## Extrait du document
Films / burkina-faso

Hommage à MISSA HÉBIÉ, l'as de la série burkinabée

Pensée pour le réalisateur, qui nous lègue notamment la belle série "L'As du lycée"

Après avoir travaillé comme enseignant, Missa Hébié s'est ensuite tourné vers les caméras.

Assistant-réalisateur de Pierre Yaméogo sur "Wendemi", Missa Hébié a très vite volé de ses propres ailes, jonglant avec les genres et les formats, en faisant preuve d'une capacité remarquable d'adaptation comme de renouvellement. Le réalisateur d'envergure Gaston Kaboré, lauréat de l'Etalon de Yennenga au Fespaco en 1997 pour "Buud Yam", souligne la perte d'un "abatteur de travail", "qui manquera pendant longtemps au cinéma burkinabé".

 

Dans sa filmographie aussi riche que diversifiée, des documentaires comme "La Mémoire et le verbe" (1993) ou "Autour d'un plat de To" (1996) alternent ainsi avec des courts ou moyens-métrages tels que ses "Contes & Légendes du Burkina" (1995), ou des fictions pour la télévision à l'image d' "Un amour de casque" (1990) ; des captations de pièces de théâtre, ou encore des longs-métrages ambitieux dans un contexte de production peu évident, et un manque criant de moyens financiers et de soutiens.

Son premier long-métrage, "Le Fauteuil", brûlot politique osé et féministe, reçoit le Prix Oumarou-Ganda au Fespaco en 2009, critique avec justesse et audace les dérives du pouvoir, et impose en même temps un très beau personnage de femme. "En attendant le vote", en 2011, adapte le roman du grand écrivain ivoirien Ahmadou Kourouma, "En attendant les bêtes sauvages" ; et vont suivre aussi, en 2015, "Cellule 512" et, en 2017, "La Raison du plus fort".

C'est cependant surtout à travers ses séries que Missa Hébié a pu emporter l'adhésion d'un public très élargi, ainsi qu'en atteste le succès rencontré par "Commissariat de Tampuy" (2006) ou "L'As du lycée" (2009). Il aura pris définitivement goût au format sériel - dont il affiche une belle maîtrise -, en réalisant encore "Stop corruption" en 2016 ; et son décès survenant alors qu'il était en plein tournage de "L'Ami fidèle".

## Segment de données
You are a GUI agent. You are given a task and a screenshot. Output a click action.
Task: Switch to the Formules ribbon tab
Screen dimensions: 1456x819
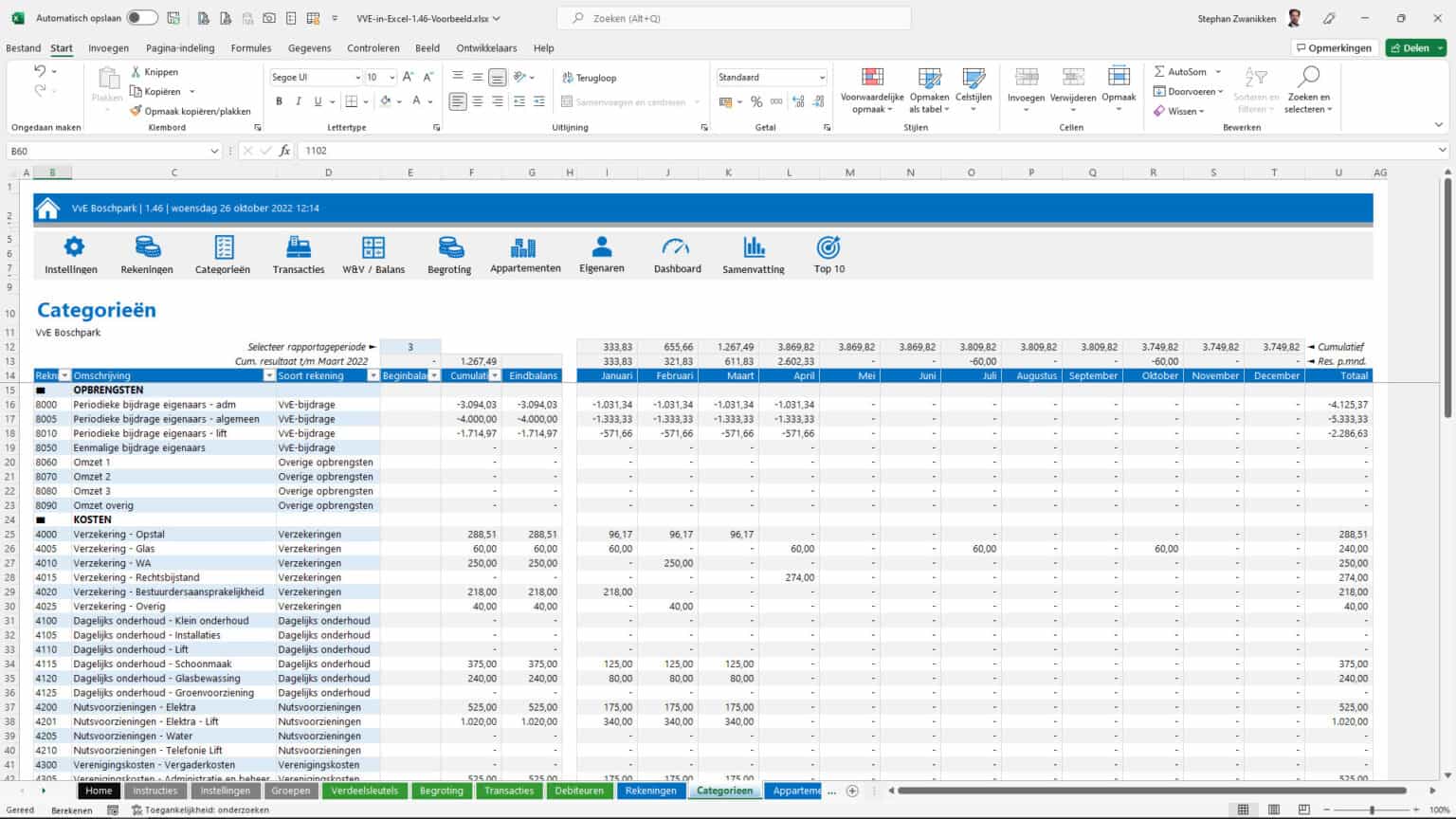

## Sujet à traiter
Prolongez l'hommage à Missa Hébié à partir de sa dernière phrase, en conservant le même ton. Les lignes ci-dessus n'ont aucun rapport avec l'hommage à Missa Hébié.

## Corrigé de l'exercice
Dans ses longs-métrages comme ses séries - avec plus de légèreté en général dans ces dernières -, Missa Hébié n'aura en tout cas eu de cesse de lutter contre les maux minant la société burkinabée, tels la corruption, les différences de traitement entre écoles publiques et écoles privées, les conditions de vie indignes de beaucoup d'employés astreints à des sous-métiers humiliants, etc - le tout en n'oubliant pas de raconter des histoires, et en faisant vivre des personnages forts, via un sens de l'écriture à souligner.

Aussi bien scénariste et producteur que réalisateur, il a donc bel et bien marqué de son empreinte le cinéma burkinabé ; et il est vraiment à regretter que son décès soit intervenu avant le cinquantième anniversaire du Fespaco - à l'instar de son compatriote Idrissa Ouedraogo.

ZOOM

"L'As du lycée", série tendre et réussie

Dans cette série fortement plébiscitée par le public comme par la critique et les festivals, Missa Hébié nous fait suivre les aventures d'Ismaël, fils de gardien et de la fille de la patronne de son père, Fanny.

Celle-ci va insister auprès de son père pour qu'Ismaël, élève précoce et brillant, fréquente le même établissement qu'elle, une école privée uniquement fréquentée par des enfants de ministres ou de parents privilégiés qui les font évacuer en France dès qu'ils sont malades.

Ismaël y sera confronté à de nombreuses moqueries et injustices, mais pourra compter sur le soutien de sa fidèle amie.

Dotée de personnages attachants, comme d'une écriture maîtrisée, "L'As du lycée" permet de dénoncer plusieurs dysfonctionnements de la société burkinabée, sous une forme agréable et très accessible. On en redemande !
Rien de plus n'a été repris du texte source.